→ Text provided:

If you paid any attention to today’s South Carolina Senate Finance
Committee meetings to discuss budget provisos, on more than one occasion you
heard a Senator say that, “We need to apply Rule 24,” and the discussion was
over.
What do you mean you don’t know what Rule 24 is? Everybody knows
what Rule 24 is. Don’t they?
No, and they shouldn’t be expected to.
Here’s what South Carolina Senate Rule 24 (Part A) says:
A. Clauses in Bill Must Be Germane
No clause
shall be inserted in a Bill or Resolution unless the same is germane to the
Bill or Resolution. In order to be germane, an amendment must be a natural and
logical change or expansion directly related to the specific subject of the
Bill or Resolution, as defined in the Bill or Resolution, and must not raise
any new or independent matter different from the specific subject of the Bill
or Resolution. Any perfecting amendment must be germane to both the amendment
to be perfected and the underlying Bill or Resolution and must not offer a new
proposition or substantially alter the main amendment.

→ Requirements:
A. Reproduce the stretch of the passage on Senate Rule 24 from "No, and they" through "the main amendment.".
B. Answer these questions on the passage on Senate Rule 24:
(i) Which South Carolina Senate committee's meetings does it mention?
(ii) What were those meetings held to discuss?
(iii) What must a perfecting amendment not do, according to the rule?
C. Pick up the passage on Senate Rule 24 after its final sentence and carry it forward.

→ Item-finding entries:
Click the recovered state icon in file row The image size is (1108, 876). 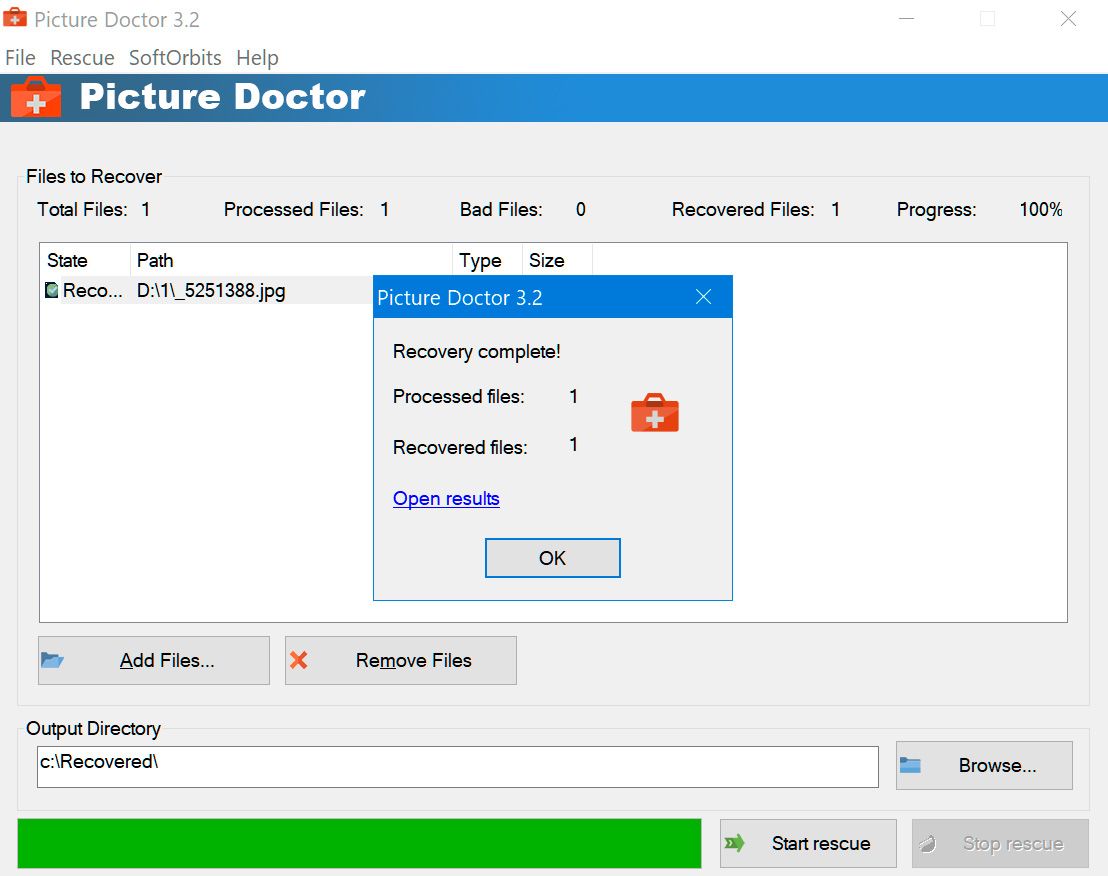[52, 291]

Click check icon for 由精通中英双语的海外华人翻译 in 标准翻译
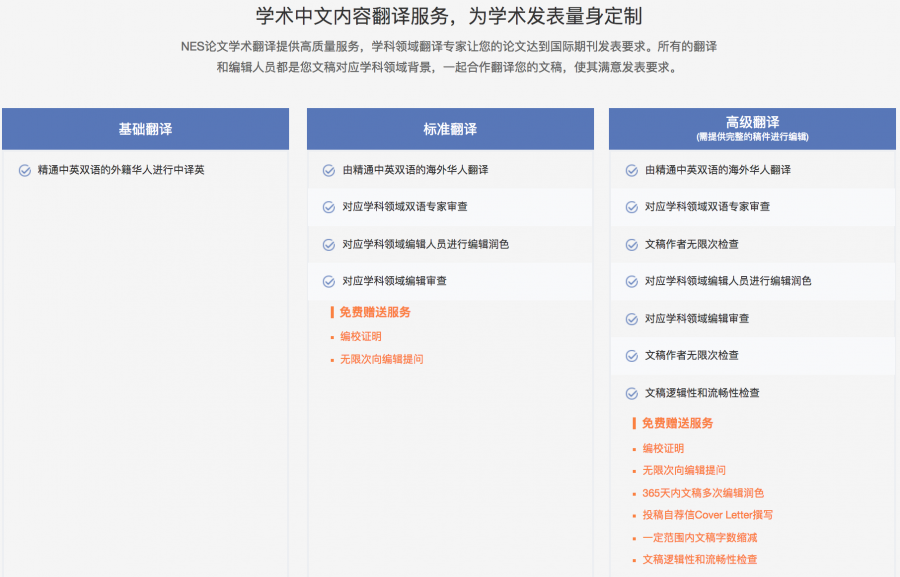click(x=328, y=170)
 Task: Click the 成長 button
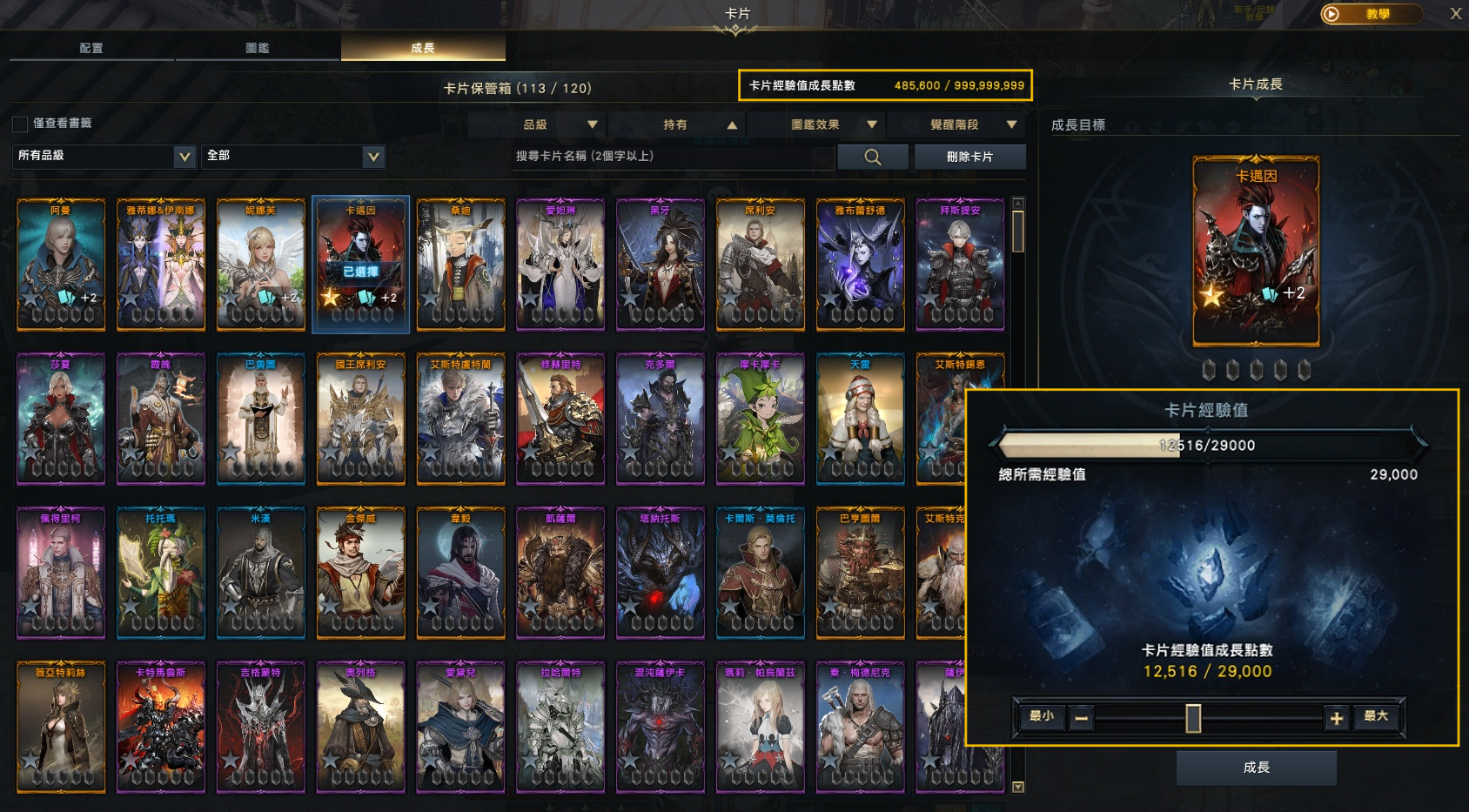(1256, 768)

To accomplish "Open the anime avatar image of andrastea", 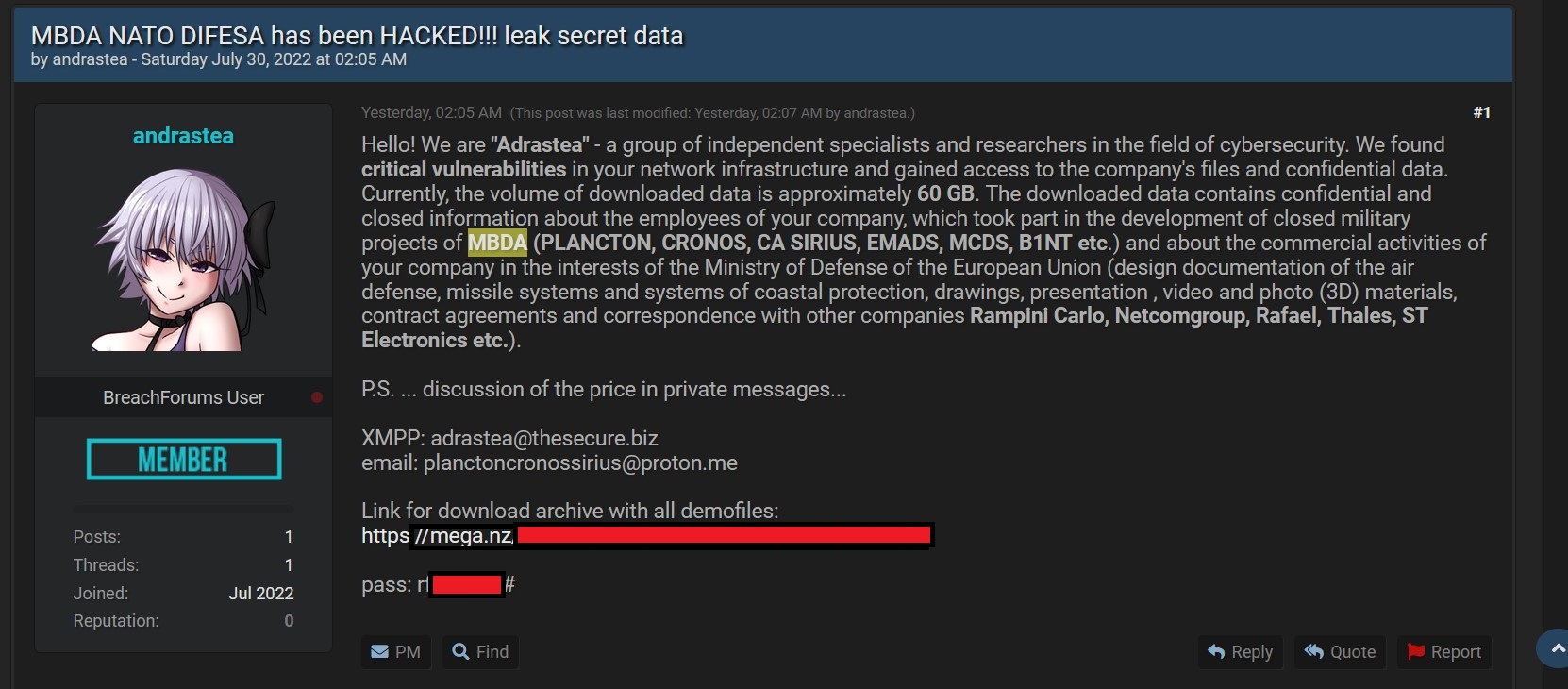I will (x=184, y=260).
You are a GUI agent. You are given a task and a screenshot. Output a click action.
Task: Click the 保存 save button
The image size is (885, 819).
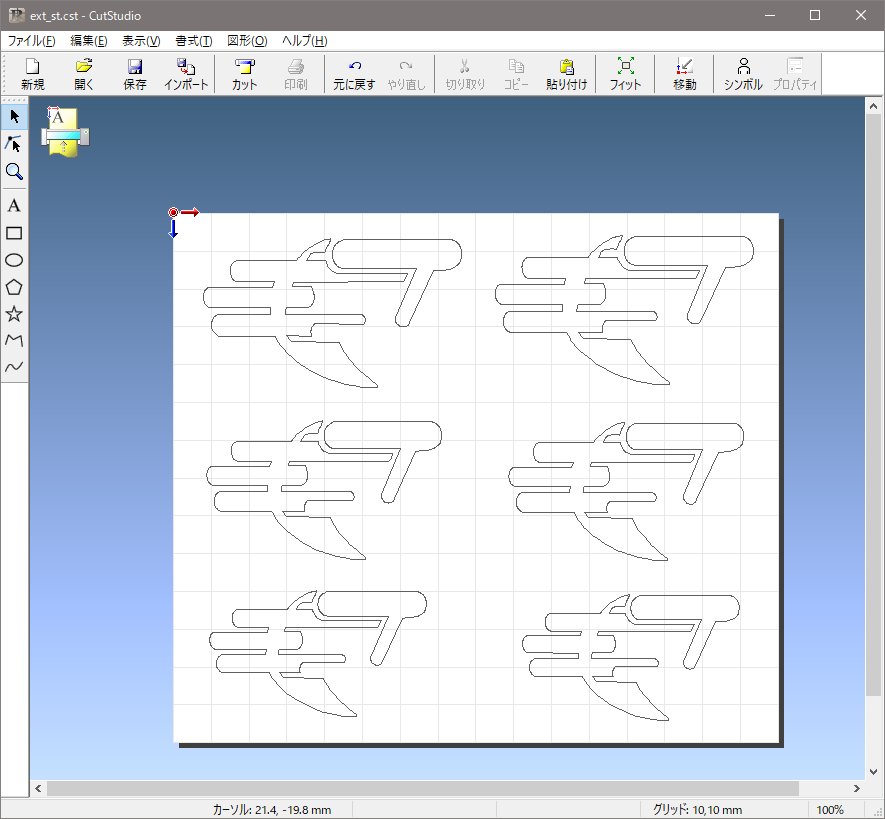click(135, 75)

→ The answers:
A.
No, and they shouldn’t be expected to.
Here’s what South Carolina Senate Rule 24 (Part A) says:
A. Clauses in Bill Must Be Germane
No clause
shall be inserted in a Bill or Resolution unless the same is germane to the
Bill or Resolution. In order to be germane, an amendment must be a natural and
logical change or expansion directly related to the specific subject of the
Bill or Resolution, as defined in the Bill or Resolution, and must not raise
any new or independent matter different from the specific subject of the Bill
or Resolution. Any perfecting amendment must be germane to both the amendment
to be perfected and the underlying Bill or Resolution and must not offer a new
proposition or substantially alter the main amendment.

B.
(i) The Senate Finance Committee.
(ii) Budget provisos.
(iii) It must not offer a new proposition or substantially alter the main amendment.

C.
Matter which
is germane to the subject of the General Appropriation Bill and any
Supplemental Appropriation Bill shall be defined as those things which
reasonably, specifically, and inherently directly relate to the raising or
spending of revenue for or in the fiscal year for which the bill applies and do
not temporarily or permanently add, amend, or repeal a portion of the general
permanent laws of South Carolina. Nothing in this paragraph prohibits the
temporary suspension of any permanent law.
The
provisions of this rule must be strictly construed.
So, what does
that mean?
On the
surface, it makes sense. It says if you have an amendment to a piece of
legislation in the Senate (this rule doesn’t apply in the SC House), your
amendment has to relate to the legislation you’re amending. What is really does
is often allow the Senate (even just one Senator) to technically kill an amendment
instead of taking an up-and-down vote on the amendment.
Use the rules
to your advantage.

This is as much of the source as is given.